Items from a data source
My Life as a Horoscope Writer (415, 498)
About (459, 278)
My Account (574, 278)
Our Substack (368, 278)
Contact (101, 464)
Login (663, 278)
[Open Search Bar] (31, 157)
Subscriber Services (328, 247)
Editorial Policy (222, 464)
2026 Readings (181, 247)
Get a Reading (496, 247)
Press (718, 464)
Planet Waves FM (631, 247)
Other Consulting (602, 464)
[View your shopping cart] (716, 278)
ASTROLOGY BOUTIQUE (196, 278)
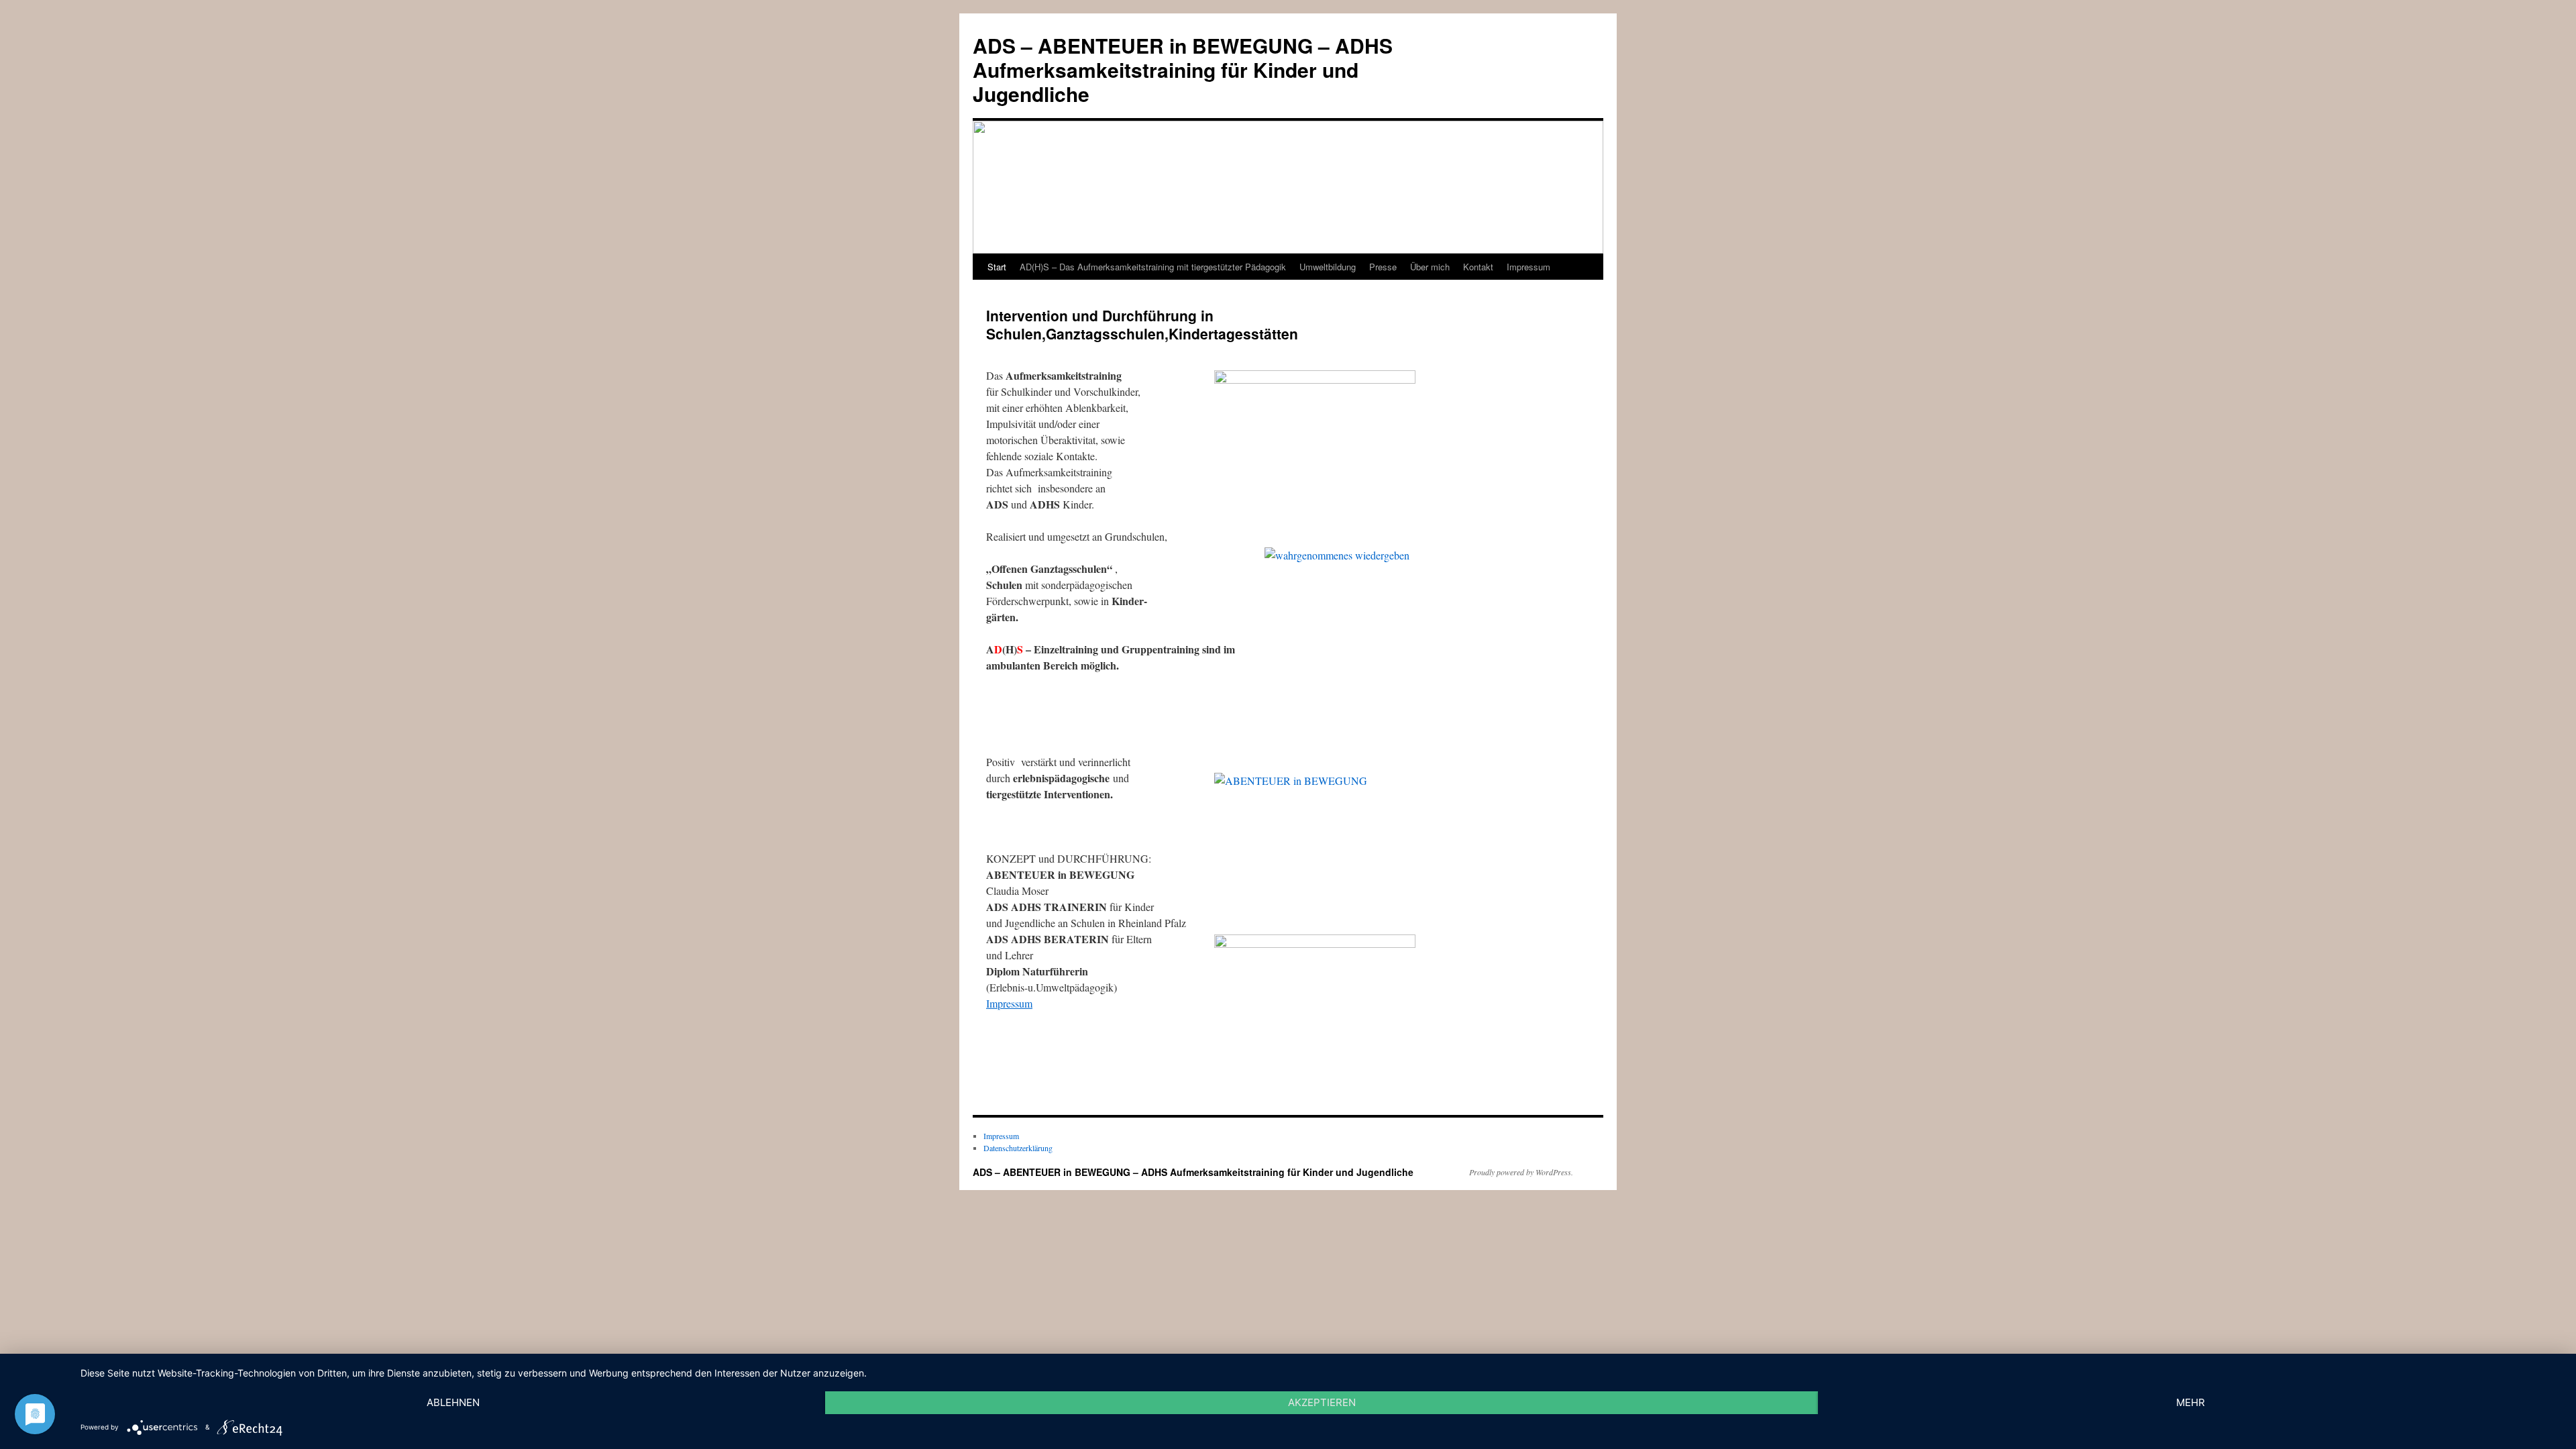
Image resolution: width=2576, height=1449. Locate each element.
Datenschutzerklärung (1018, 1147)
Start (996, 266)
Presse (1383, 266)
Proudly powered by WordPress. (1521, 1172)
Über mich (1430, 266)
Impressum (1528, 266)
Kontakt (1478, 266)
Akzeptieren (1322, 1402)
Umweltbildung (1327, 266)
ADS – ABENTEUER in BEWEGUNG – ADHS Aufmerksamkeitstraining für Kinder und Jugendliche (1183, 69)
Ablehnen (453, 1402)
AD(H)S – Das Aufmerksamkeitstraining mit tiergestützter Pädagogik (1153, 266)
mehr (2190, 1402)
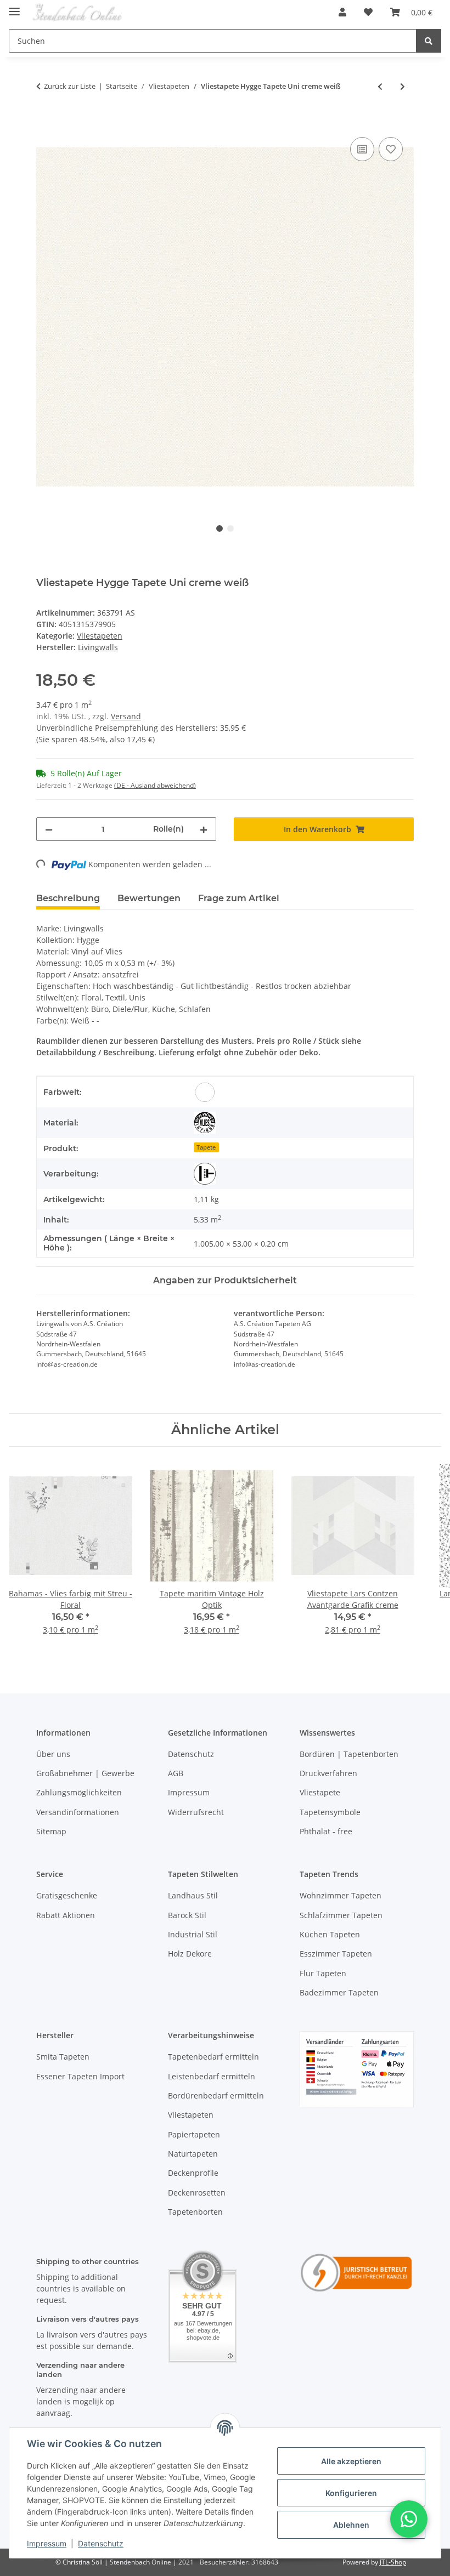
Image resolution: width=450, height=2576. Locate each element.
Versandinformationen (77, 1812)
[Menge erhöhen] (204, 829)
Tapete (206, 1147)
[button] (342, 12)
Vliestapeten (99, 635)
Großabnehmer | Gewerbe (85, 1773)
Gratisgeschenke (66, 1895)
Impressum (46, 2543)
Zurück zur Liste (69, 86)
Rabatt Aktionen (65, 1915)
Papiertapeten (194, 2134)
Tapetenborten (195, 2212)
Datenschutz (100, 2543)
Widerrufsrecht (196, 1812)
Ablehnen (351, 2524)
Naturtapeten (193, 2153)
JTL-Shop (393, 2562)
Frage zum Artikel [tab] (238, 898)
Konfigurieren (351, 2493)
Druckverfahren (328, 1773)
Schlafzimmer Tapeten (341, 1915)
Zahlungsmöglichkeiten (79, 1792)
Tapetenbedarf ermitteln (213, 2056)
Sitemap (51, 1831)
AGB (175, 1773)
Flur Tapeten (323, 1973)
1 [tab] (219, 528)
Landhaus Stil (193, 1895)
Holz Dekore (190, 1953)
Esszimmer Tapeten (336, 1953)
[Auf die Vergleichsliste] (362, 149)
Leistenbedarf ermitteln (211, 2076)
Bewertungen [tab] (149, 898)
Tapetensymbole (330, 1812)
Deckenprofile (193, 2173)
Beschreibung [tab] (68, 898)
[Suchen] (428, 41)
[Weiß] (205, 1092)
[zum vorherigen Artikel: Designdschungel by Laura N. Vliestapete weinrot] (380, 86)
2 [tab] (230, 528)
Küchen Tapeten (330, 1934)
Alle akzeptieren (351, 2461)
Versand (126, 716)
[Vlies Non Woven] (205, 1123)
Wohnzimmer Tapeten (340, 1895)
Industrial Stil (192, 1934)
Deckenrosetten (197, 2192)
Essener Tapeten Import (80, 2076)
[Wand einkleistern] (205, 1174)
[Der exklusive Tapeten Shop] (77, 12)
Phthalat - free (326, 1831)
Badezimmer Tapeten (339, 1992)
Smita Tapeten (62, 2056)
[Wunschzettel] (368, 12)
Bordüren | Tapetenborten (349, 1754)
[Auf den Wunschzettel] (391, 149)
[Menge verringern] (49, 829)
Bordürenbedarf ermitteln (216, 2095)
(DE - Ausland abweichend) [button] (155, 785)
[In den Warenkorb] (45, 122)
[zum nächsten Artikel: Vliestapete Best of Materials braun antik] (402, 86)
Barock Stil (187, 1915)
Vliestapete (320, 1792)
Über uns (53, 1754)
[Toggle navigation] (14, 7)
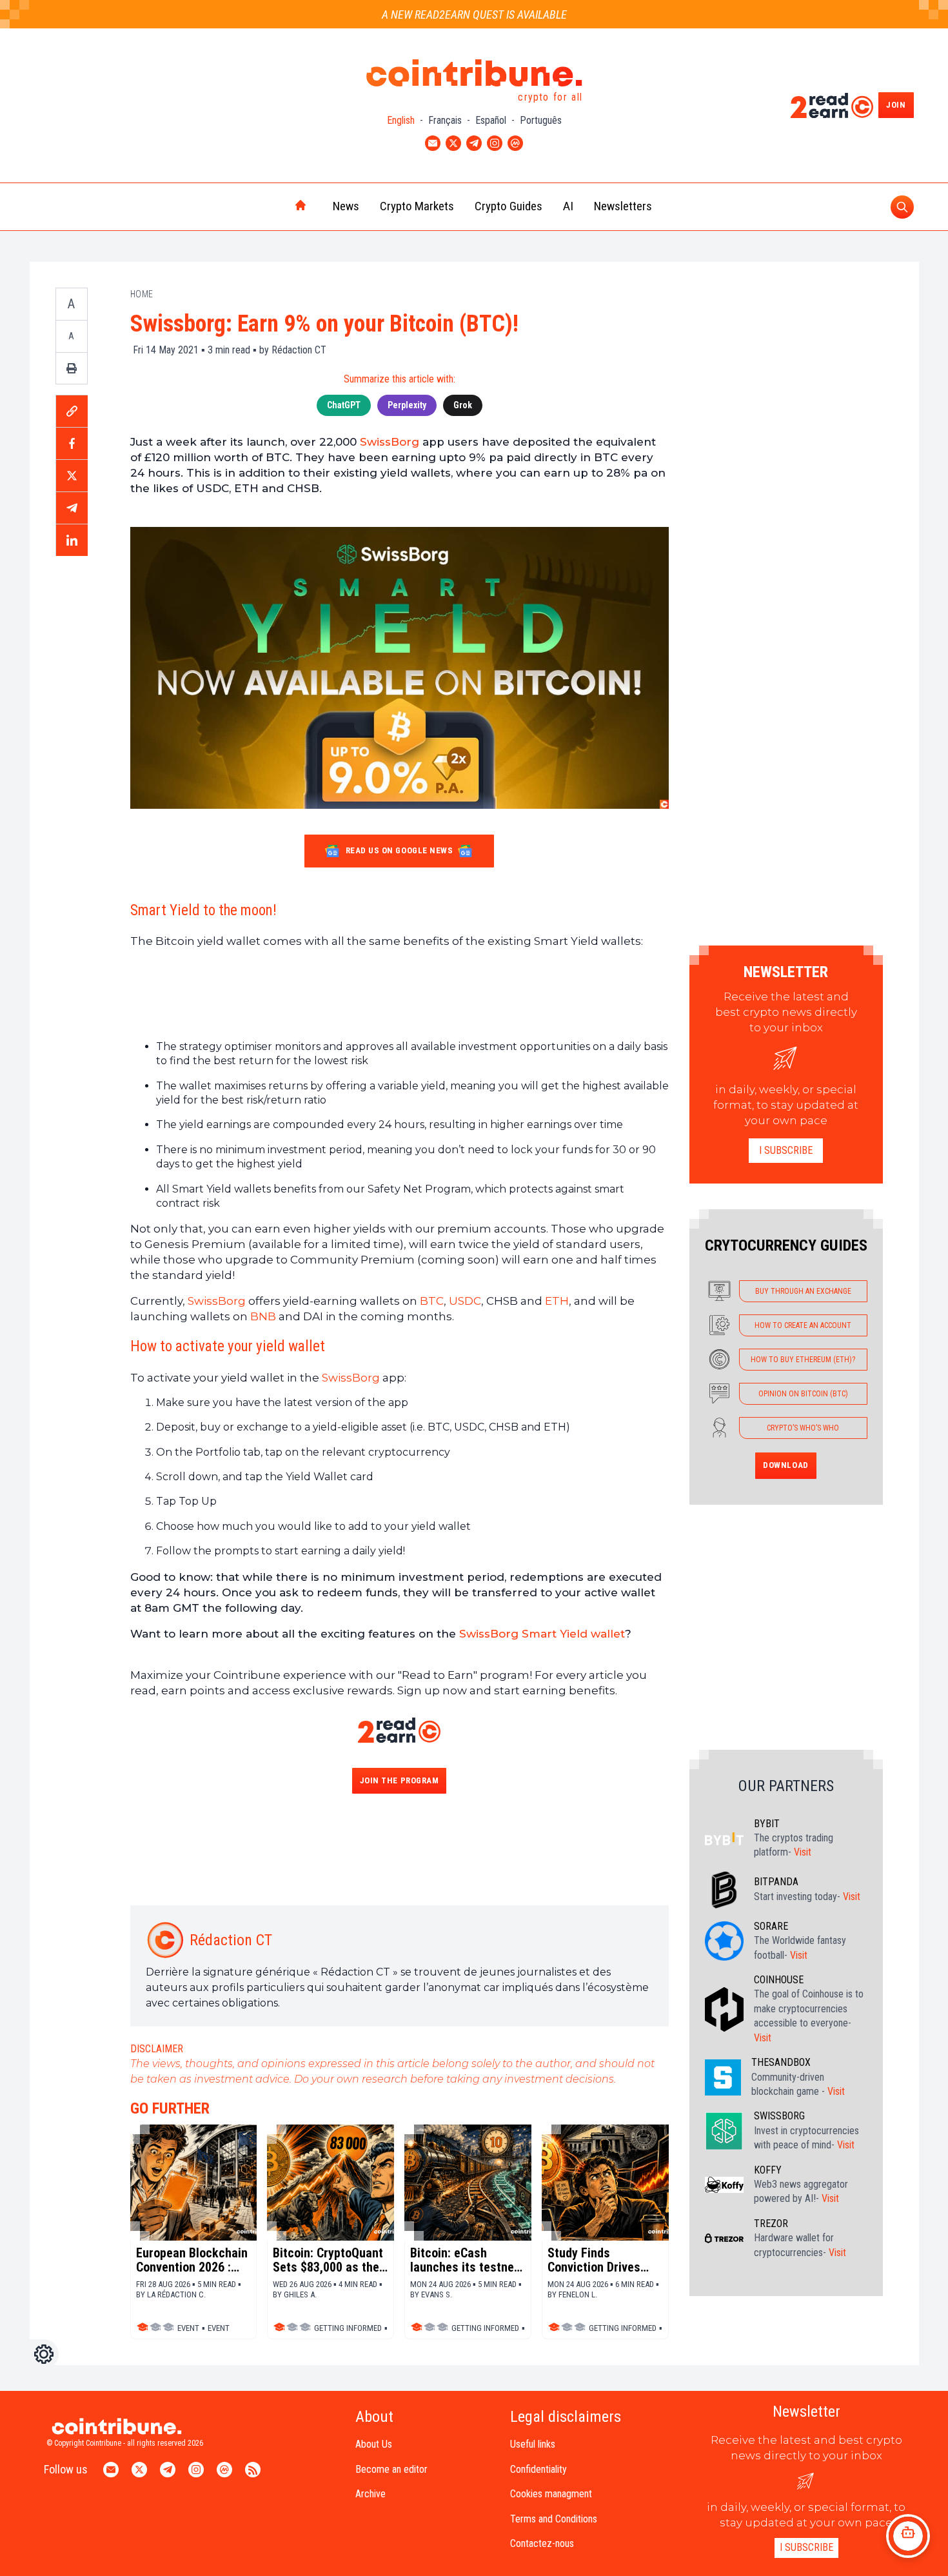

§ Exercise description
Please, from the entries above, set down exactly the lines from the one containing "Image resolution: width=450, height=2576." through the one containing "JTL-Shop (393, 2562)", and only those.

§ Finished task
Image resolution: width=450, height=2576. Locate each element.
Versandinformationen (77, 1812)
[Menge erhöhen] (204, 829)
Tapete (206, 1147)
[button] (342, 12)
Vliestapeten (99, 635)
Großabnehmer | Gewerbe (85, 1773)
Gratisgeschenke (66, 1895)
Impressum (46, 2543)
Zurück zur Liste (69, 86)
Rabatt Aktionen (65, 1915)
Papiertapeten (194, 2134)
Tapetenborten (195, 2212)
Datenschutz (100, 2543)
Widerrufsrecht (196, 1812)
Ablehnen (351, 2524)
Naturtapeten (193, 2153)
JTL-Shop (393, 2562)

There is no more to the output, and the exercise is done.